Friday, August 07, 2020

Conservatism is dead

A magazine called The American Conservative might be looking for a new name, because it denounces conservatism:
American Conservatism is Fiddling While Rome Burns ... Conservatism is the seven cheers for capitalism and the deafening silence on demographic change, feminism, and corporate malfeasance. It’s the same tired cast of speakers blathering about limited government almost a century after the New Deal. It’s the platitudinous Reagan quotes and the worn-out Buckley anecdotes. It’s the mindless optimism and the childish exhortations—if something can’t go on forever, it won’t! ... But conservatism is also the endless wars, the nation-building, and the outdated alliances. It’s the free trade fetish. It’s the foolish libertarianism that hates the government more than it loves America. It’s the unconscionable refusal to clamp down on immigration. Worst of all, conservatism is the cowardice and accommodation in the face of leftist hegemony. It’s the long list of enemies to the Right.
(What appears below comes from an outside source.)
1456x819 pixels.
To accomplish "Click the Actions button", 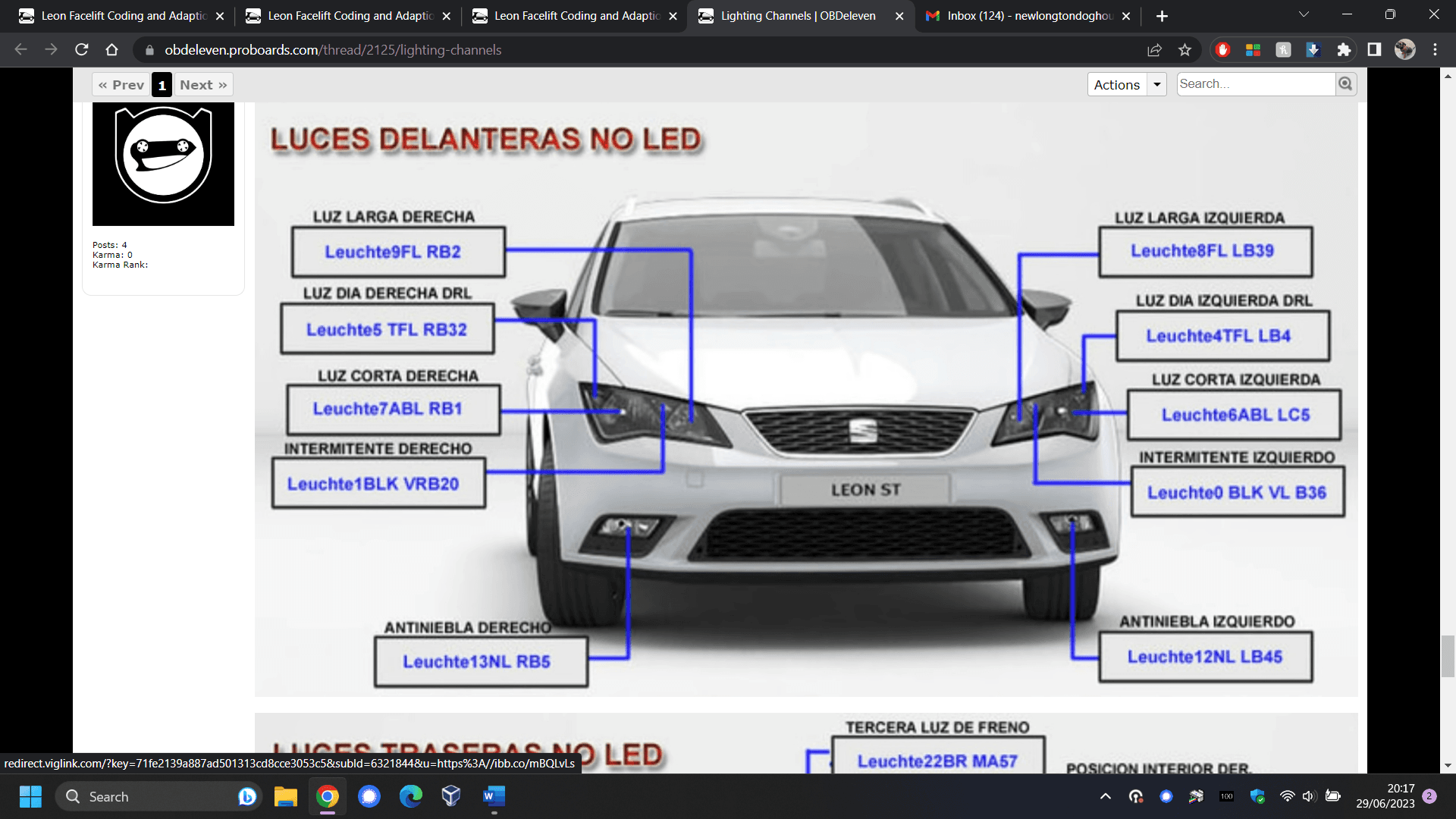I will tap(1116, 85).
It’s the court eunuchs and other members of the controlled opposition who offer an echo, but never a choice. It’s the faux grandstanding while living in fear of being called a racist. ... Conservatism may indeed be unsalvageable at this point.
Another article argues:
I’m a conservative but at this point who cares?” said Donald Trump in 2016. “We’ve got to straighten out the country.” ... I am not the first person to point out that conservative political coalitions are mostly just collections of losers, but the point nevertheless bears repeating. Today’s conservatism is merely the name used to categorize the rejects of the post–Cold War order:
I am inclined to agree with this. Most conservatives disgust me.